La société Berflex rappelle que l'article 12.1 du contrat stipulait que les parties s'engageaient à se comporter toujours en partenaires loyaux et de bonne foi, et notamment à porter à la connaissance de l'autre partie toute difficulté ou différend qu'elles pourraient rencontrer dans l'exécution du contrat. Elle reproche à la société Claas France d'avoir favorisé l'un de ses concurrents, la société Granit, en appliquant à sa facturation un taux de commissionnement moindre et précise :

- que les prix des fournisseurs sont communiqués à la société Claas France, laquelle les majore de son taux de commissionnement,

- que c'est sur le prix des tuyaux qu'elle s'est rendue compte d'un avantage déloyal consenti à la société Granit, qui était 20 % moins chère (commissionnements compris) que ses concurrents sur ce marché spécifique et dans le cadre d'un périmètre identique, à savoir le réseau national de concessionnaires Claas,

- que cette situation ne peut s'expliquer que par l'application à la société Granit d'un taux de commissionnement plus faible que celui qui lui était appliqué,

- que la société Claas France a eu une attitude discriminante à son encontre dans le but de favoriser un autre de ses fournisseurs sur le marché concurrentiel dans le cadre d'un périmètre identique.

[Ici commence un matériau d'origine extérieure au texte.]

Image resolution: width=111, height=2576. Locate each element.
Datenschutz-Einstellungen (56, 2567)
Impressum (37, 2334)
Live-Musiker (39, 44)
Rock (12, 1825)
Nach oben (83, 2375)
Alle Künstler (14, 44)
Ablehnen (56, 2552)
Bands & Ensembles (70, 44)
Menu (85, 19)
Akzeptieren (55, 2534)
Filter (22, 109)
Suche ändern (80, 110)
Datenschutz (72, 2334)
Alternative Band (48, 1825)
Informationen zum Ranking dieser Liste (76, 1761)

La société Claas France, pour s'opposer à ces prétentions, fait valoir :

- que la société Berflex, qui vise à la fois les stipulations contractuelles et les articles

1240 et 1241 du code civil, se heurte au principe du non cumul des responsabilités contractuelle et délictuelle,

- qu'elle- même n'a commis aucune faute contractuelle ou délictuelle,

- que la société Berflex ne démontre aucun préjudice.

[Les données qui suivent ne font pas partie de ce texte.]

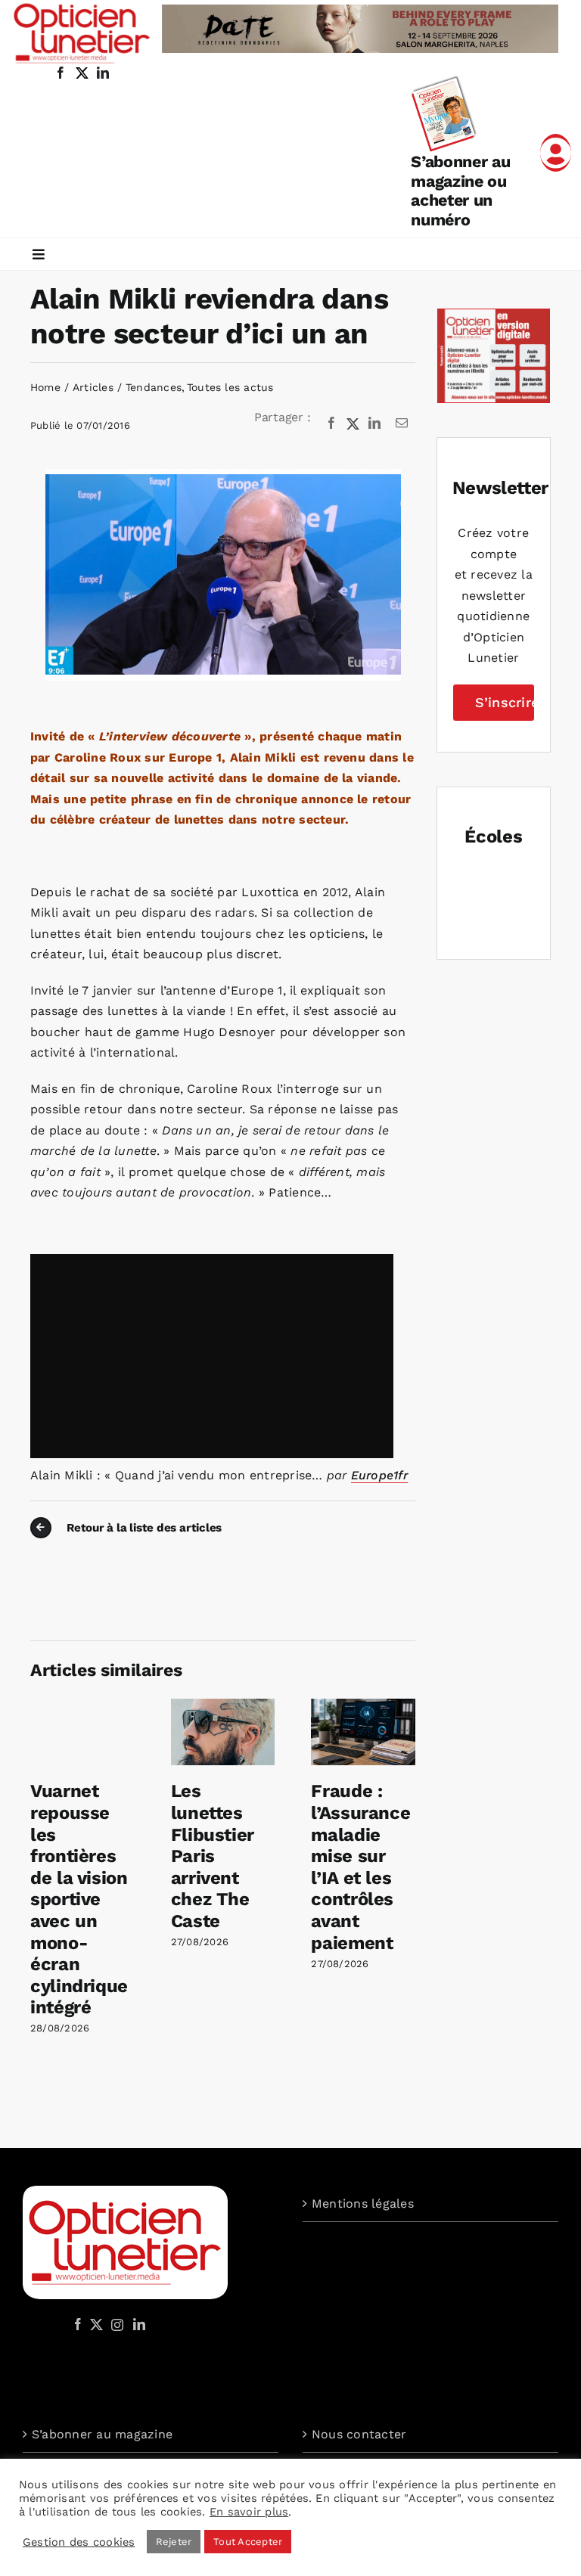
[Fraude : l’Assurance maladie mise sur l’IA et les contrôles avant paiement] (363, 1706)
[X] (353, 423)
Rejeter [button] (174, 2541)
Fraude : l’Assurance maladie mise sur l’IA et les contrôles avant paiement (360, 1866)
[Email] (401, 423)
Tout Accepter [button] (247, 2541)
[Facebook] (331, 423)
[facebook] (60, 73)
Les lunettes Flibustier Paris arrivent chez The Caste (212, 1856)
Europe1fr (379, 1475)
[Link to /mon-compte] (555, 153)
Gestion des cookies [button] (79, 2542)
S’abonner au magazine (102, 2434)
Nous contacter (359, 2434)
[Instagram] (115, 2324)
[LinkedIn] (374, 423)
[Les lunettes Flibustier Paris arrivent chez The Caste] (223, 1706)
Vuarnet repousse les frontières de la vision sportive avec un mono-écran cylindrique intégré (79, 1899)
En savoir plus (249, 2512)
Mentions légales (363, 2203)
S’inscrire (505, 702)
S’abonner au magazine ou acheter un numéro (460, 190)
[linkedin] (103, 73)
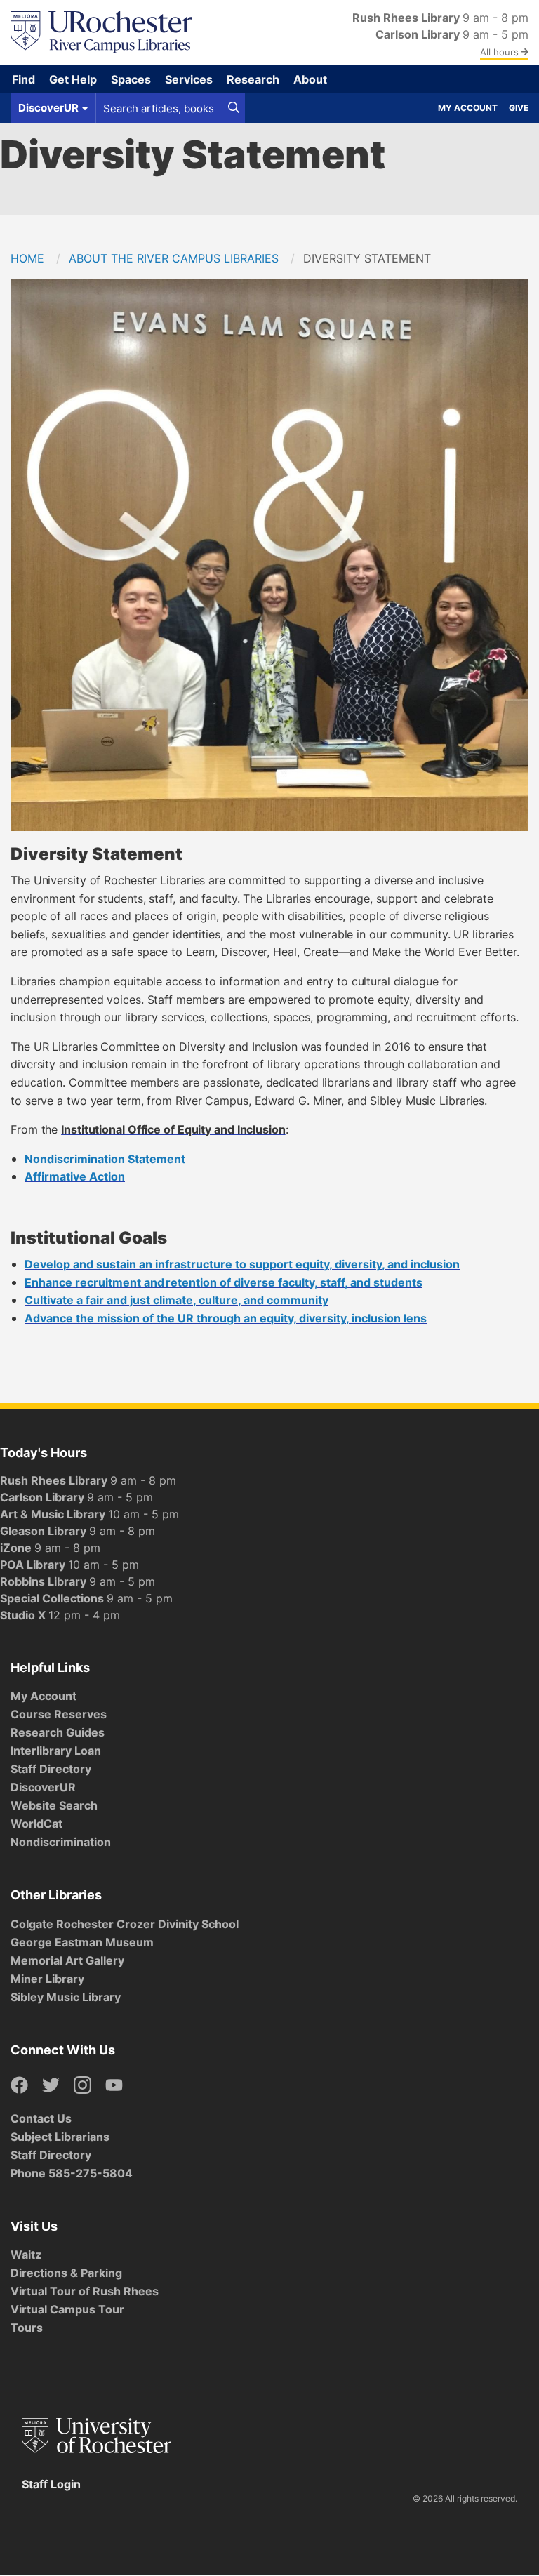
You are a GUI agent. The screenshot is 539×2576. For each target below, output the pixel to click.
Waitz (26, 2254)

La cour dispose d'éléments suffisants pour statuer sans avoir recours à une expertise préalable. Il apparaît en effet :

- que dans le cadre du contrat de référencement qui ne lui conférait aucune exclusivité, la société Berflex a négocié avec la société Claas France les modalités des commissionnements qu'elle allait lui verser et qu'il lui appartenait de répercuter comme elle l'entendait dans son prix client la commission prélevée par la société Claas France,

- qu'il n'existait pas de réseau de fournisseurs, la société Claas France ayant noué des relations spécifiques avec d'autres fourrnisseurs, tels Granit, Hydrokit et Manuli,

- que les produits proposés par les fournisseurs sont différents, la société Granit étant un généraliste proposant une gamme complète de raccords et flexibles hydrauliques en version corps et jupes séparés et aussi en version pré-sertis, la société Berflex commercialisant des embouts pré-sertis vendus avec des tuyaux,

- que les volumes d'affaires sont différents, le chiffre d'affaires réalisé avec la société Berflex étant de l'ordre de 1,2 million d'euros en 2018, tandis que celui réalisé avec la société Granit était de l'ordre de 3,3 millions d'euros,

- que la société Claas France restait libre de fixer à la société Granit des modalités de commissionnement spécifiques liés aux volumes et au type de produits, la société Granit restant libre de fixer son prix client.

La société Berflex ne rapporte pas la preuve d'une faute commise par la société Claas France. En conséquence, elle doit être déboutée de sa demande de dommages-intérêts.

Sur les dépens et l'application de l'article 700 du code de procédure civile :

La société Claas France, qui a pris l'initiative de la procédure et qui succombe sur sa demande principale, sera condamnée aux dépens de première instance et d'appel.

Vu les dispositions de l'article 700 du code de procédure civile, il y a lieu d'allouer la somme supplémentaire de 5.000 € à la société Berflex et de rejeter la demande de la société Claas France à ce titre.

PAR CES MOTIFS



La Cour, statuant publiquement par mise à disposition au greffe, par arrêt contradictoire et en dernier ressort,

Confirme le jugement en toutes ses dispositions soumises à la Cour,

Y ajoutant, condamne la société Claas France à payer la somme de 5.000 € à la société

Berflex par application de l'article 700 du code de procédure civile,

Déboute les parties de toutes leurs autres demandes,

Condamne la société Claas France aux dépens d'appel dont distraction au profit de la selarl Lexavoué Paris-Versailles.